A solidão e o abandono dos mais idosos tem sido múltiplas vezes criticada por Francisco, que usa um projeto católico de universitários que prestam serviços às comunidades, incluindo no interior do país, como um exemplo da fraternidade que pede aos cidadãos. Francisco volta a condenar a forma como muitos idosos são tratados — chega a utilizar a expressão “o descarte dos idosos” — e agradece a quem, na sociedade civil se preocupa “com os outros, nomeadamente a Igreja”, e que faz “tanto bem, mesmo longe dos holofotes”.

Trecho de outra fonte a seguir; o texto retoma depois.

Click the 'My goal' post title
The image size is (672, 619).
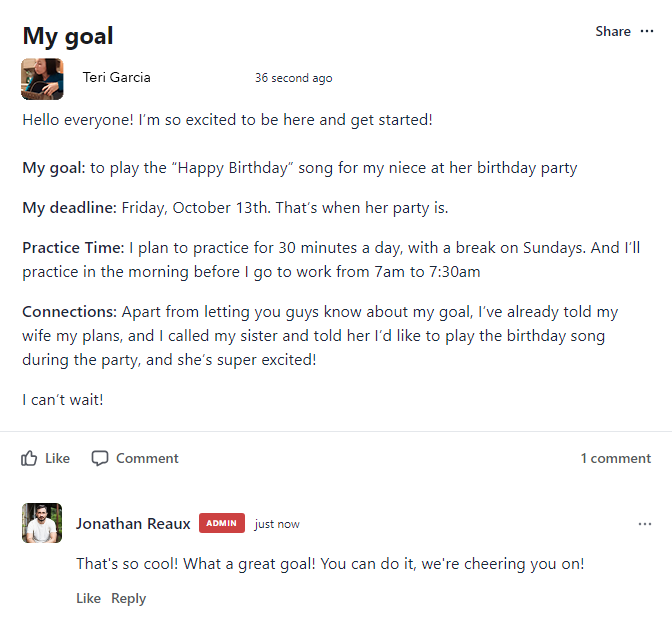(68, 36)
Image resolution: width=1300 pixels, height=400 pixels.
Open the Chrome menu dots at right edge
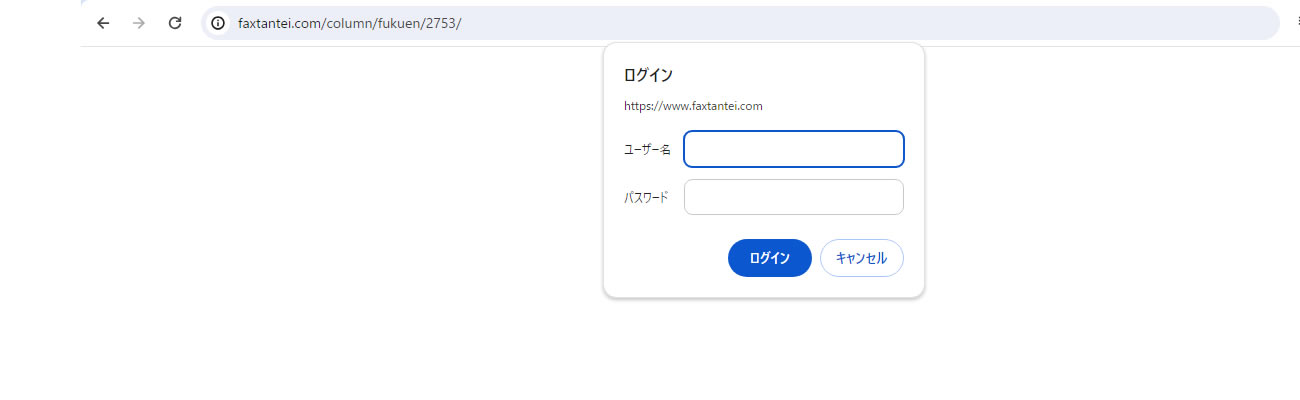pos(1298,23)
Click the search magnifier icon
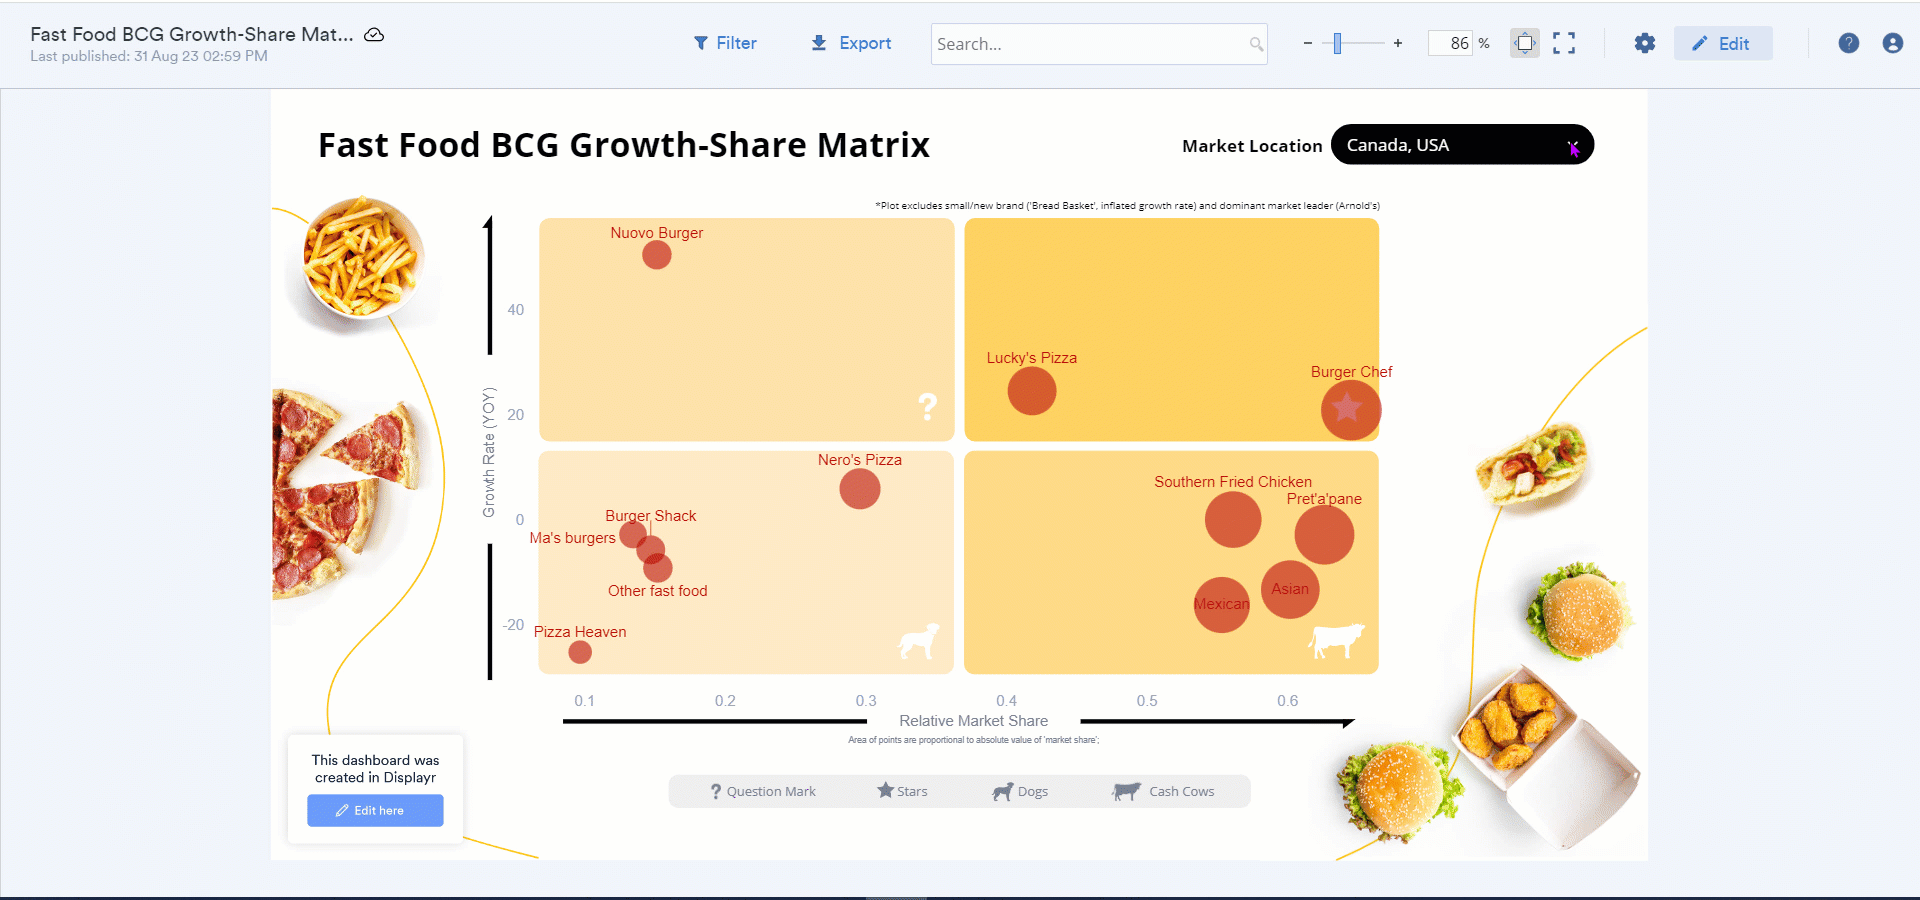1920x900 pixels. click(1256, 44)
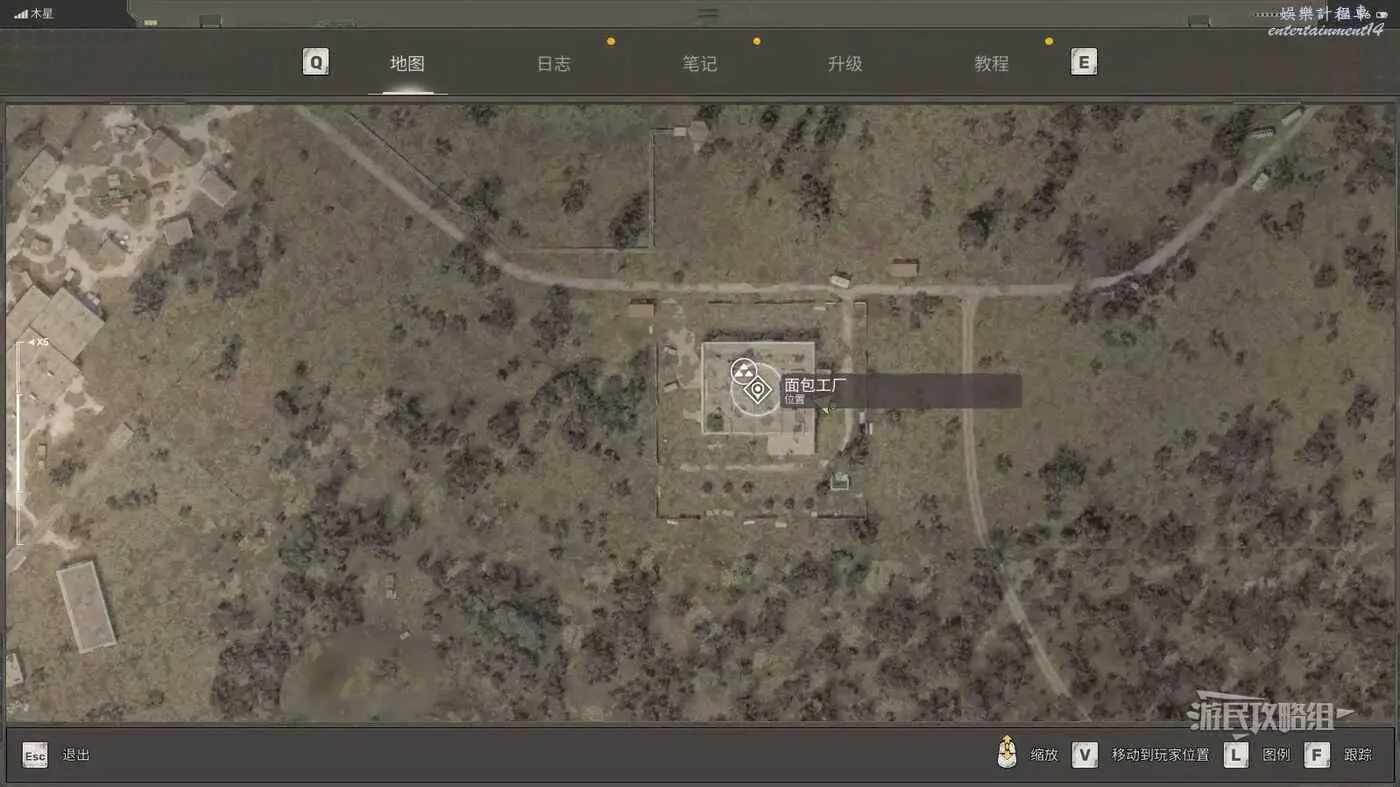This screenshot has height=787, width=1400.
Task: Click the L key legend icon
Action: (x=1236, y=755)
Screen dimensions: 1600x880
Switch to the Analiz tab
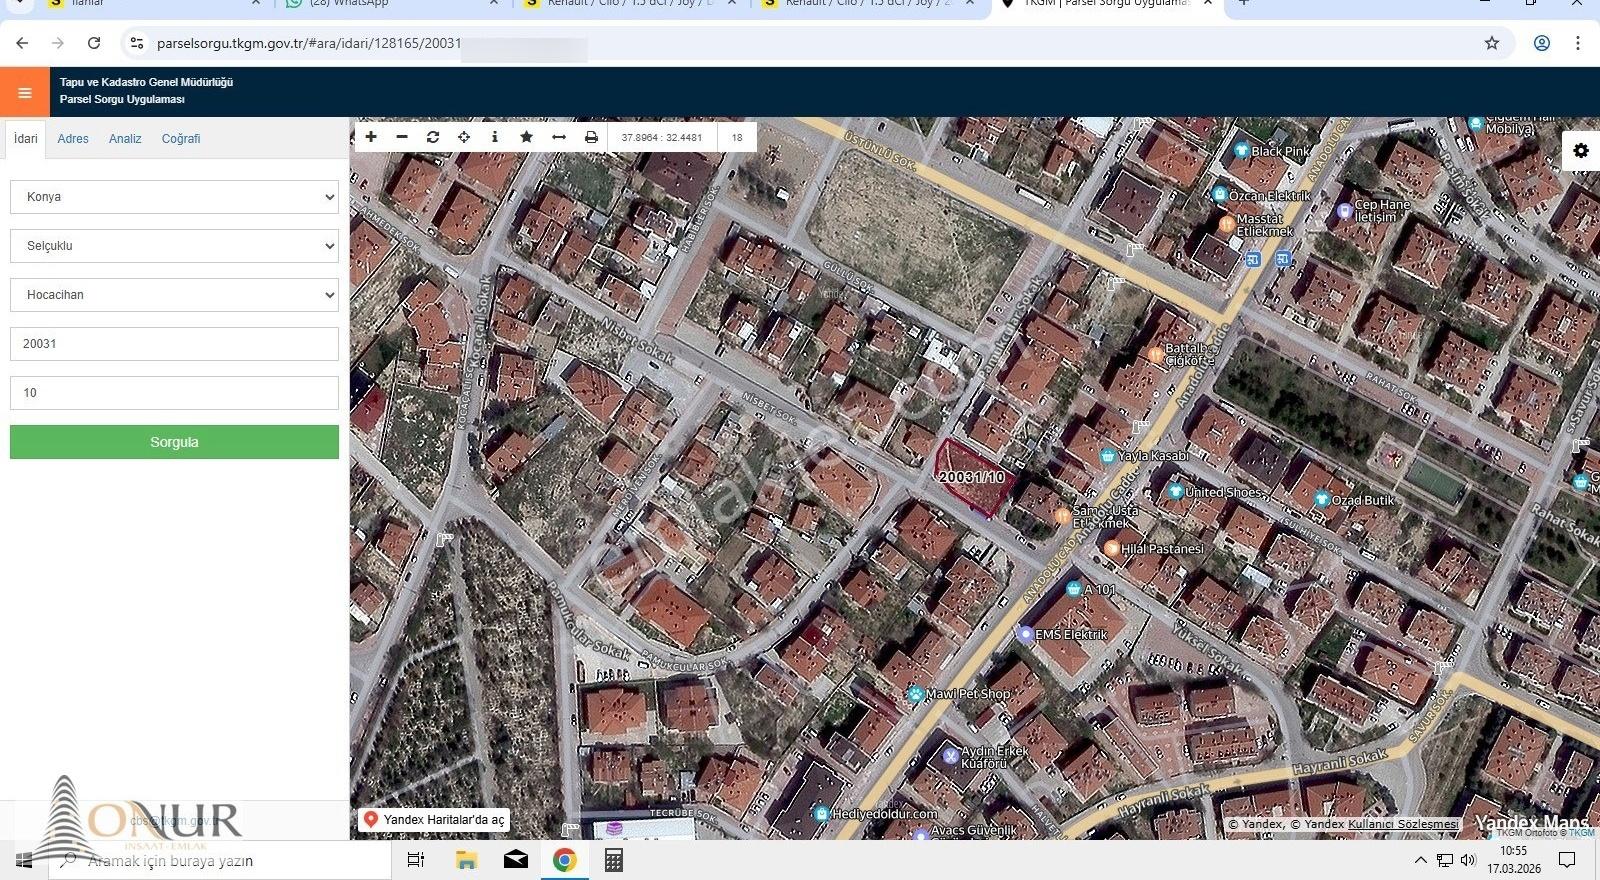coord(125,139)
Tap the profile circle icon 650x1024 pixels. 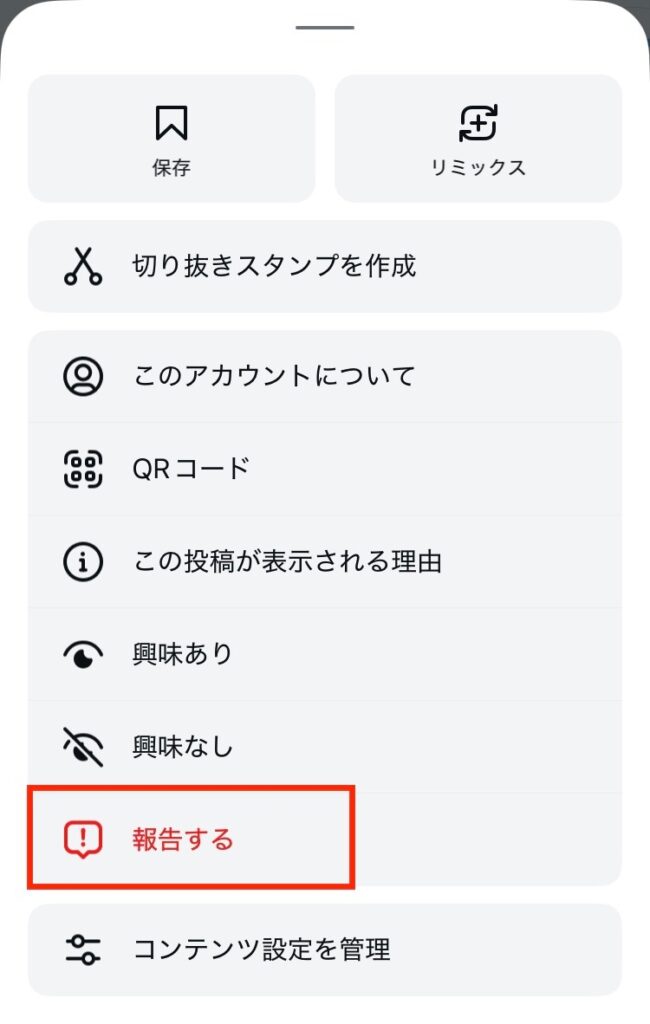coord(83,377)
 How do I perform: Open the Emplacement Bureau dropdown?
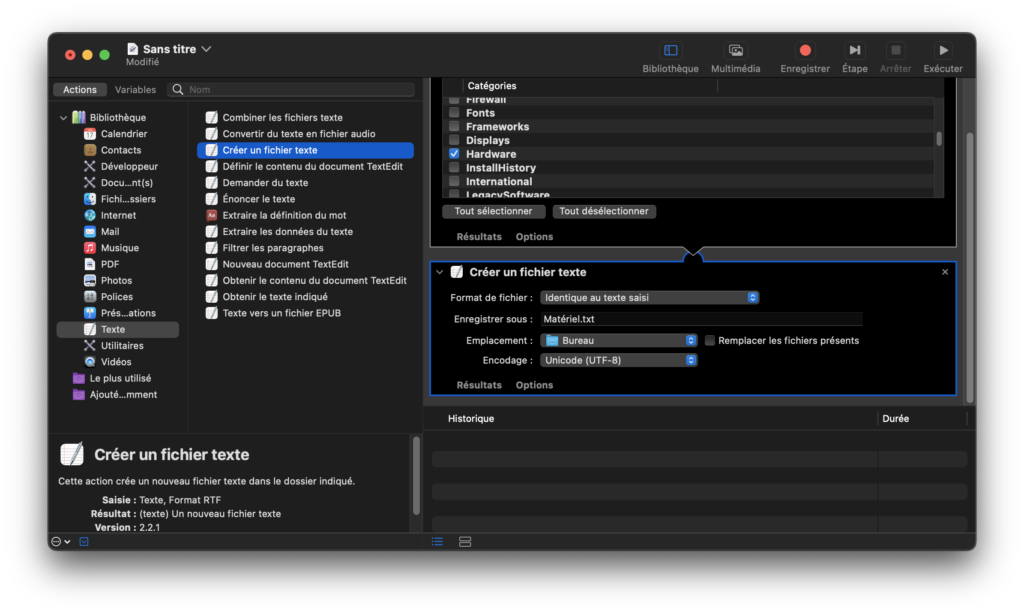click(619, 341)
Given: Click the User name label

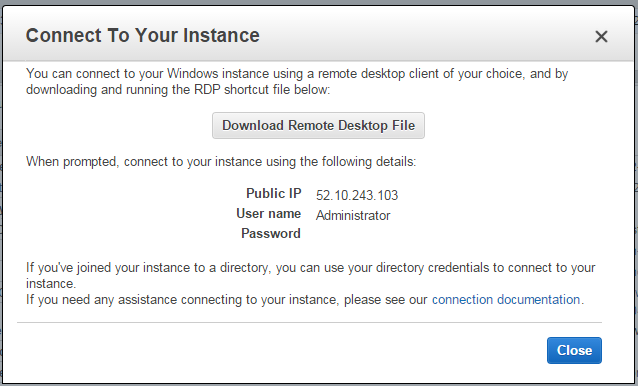Looking at the screenshot, I should click(269, 214).
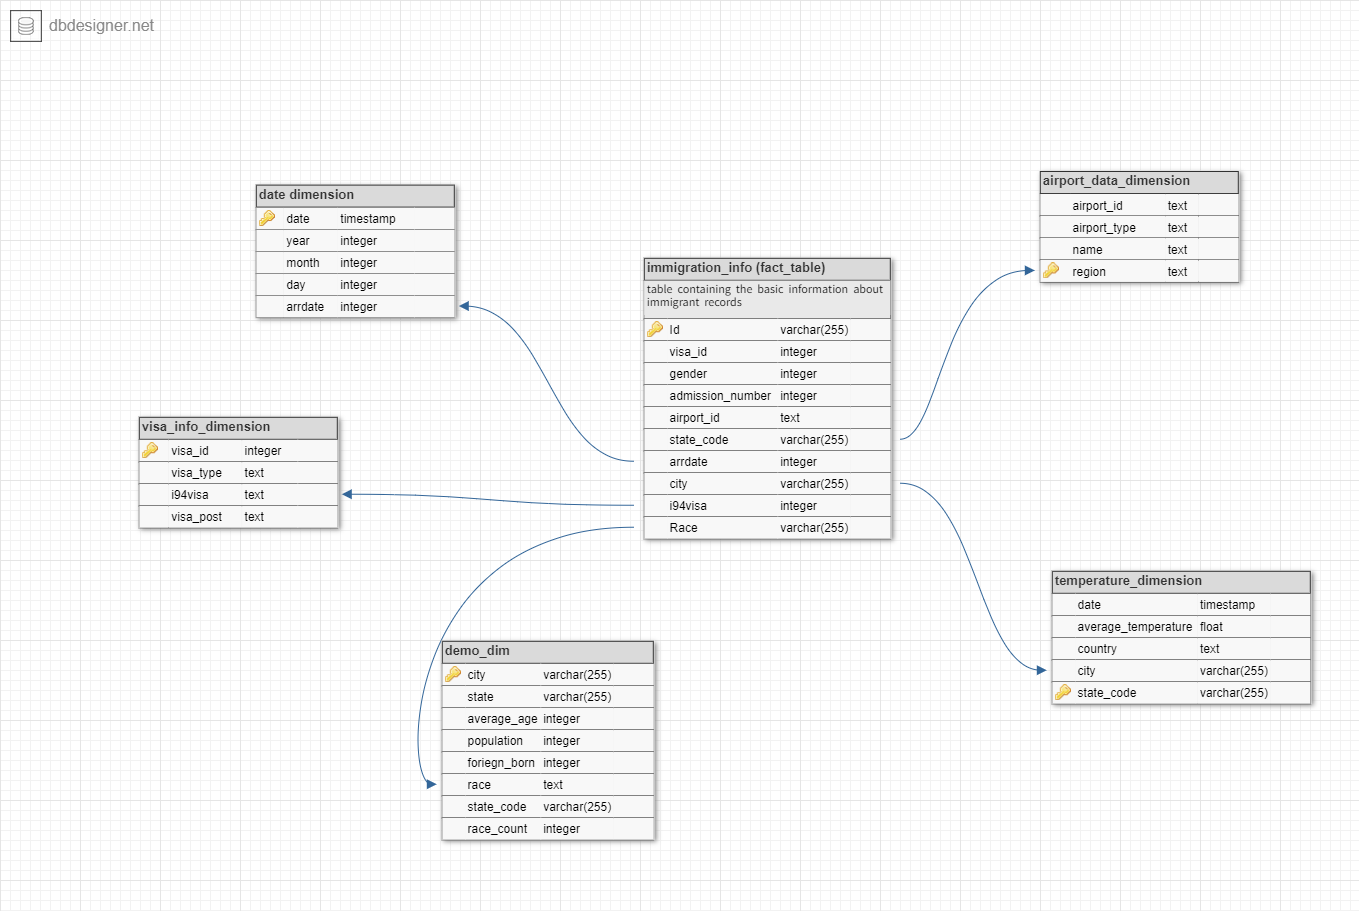Click key icon next to temperature state_code
This screenshot has width=1359, height=911.
(1063, 692)
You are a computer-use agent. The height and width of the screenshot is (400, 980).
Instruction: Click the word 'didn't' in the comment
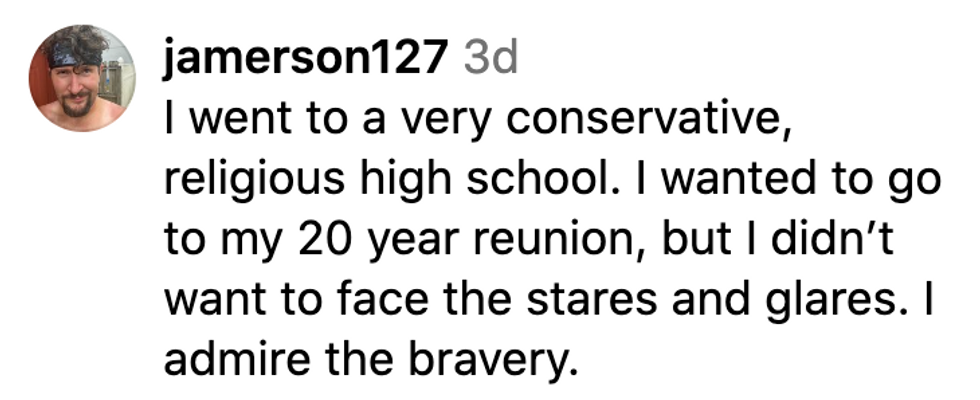pos(829,237)
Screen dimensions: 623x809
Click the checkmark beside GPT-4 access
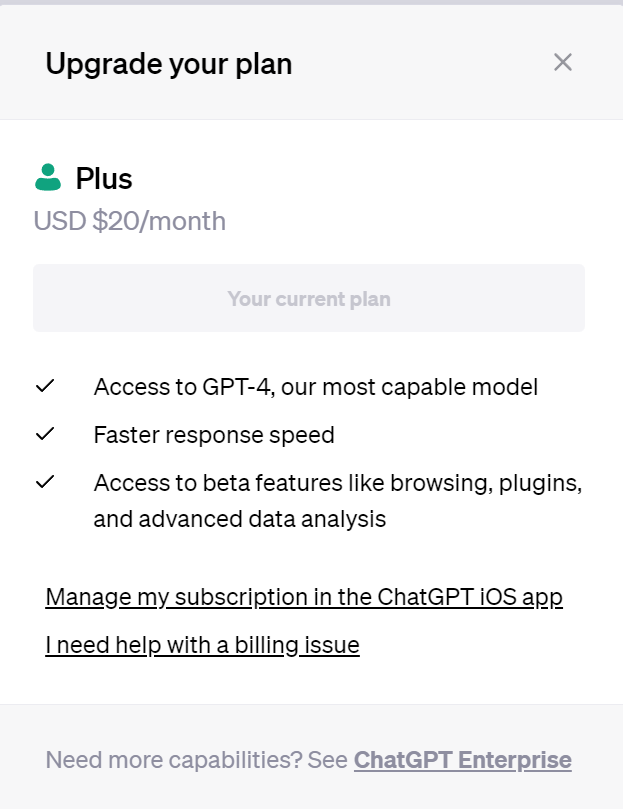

Não muito longe deste lugar, no Cabo da Roca, está gravada a frase dum grande poeta desta cidade: “Aqui… onde a terra se acaba e o mar começa” (L. Vaz de Camões, Os Lusíadas, canto III, 20). (…) Faço meu, com muito gosto, aquilo que os portugueses costumam cantar: “Lisboa tem cheiro de flores de mar” (A. Rodrigues, Cheira bem, cheira a Lisboa, 1972). (…) Muito mais do que um elemento paisagístico, o mar é um apelo que não cessa de ecoar no ânimo de cada português, podendo uma vossa poetisa celebrá-lo como: “mar sonoro, mar sem fundo, mar sem fim” (S. de Mello Breyner Andresen, Mar sonoro) e outro poeta rezava assim: “Deus do mar dai-nos mais ondas, Deus da terra dai-nos mais mar” (D. Faria, o país de Deus). (…) Vêm à mente algumas palavras ousadas de Fernando Pessoa: “Navegar é preciso; viver não é preciso (…); o que é necessário é criar” (Navegar é preciso).”
Além de Saramago, Francisco pontuou o discurso com várias outras referências à cultura portuguesa: citou Camões e a conhecida frase d’Os Lusíadas inscrita numa lápide no Cabo da Roca; um verso de um dos fados mais conhecidos, imortalizado por Amália Rodrigues (Cheira Bem, Cheira a Lisboa, escrito por César de Oliveira); um excerto de um poema de Sophia de Mello Breyner sobre o mar; as “palavras ousadas” de Pessoa; e, menos conhecido, Daniel Faria, poeta de Paredes falecido em 1999, aos 28 anos, que transpôs para a sua poesia a vocação sacerdotal.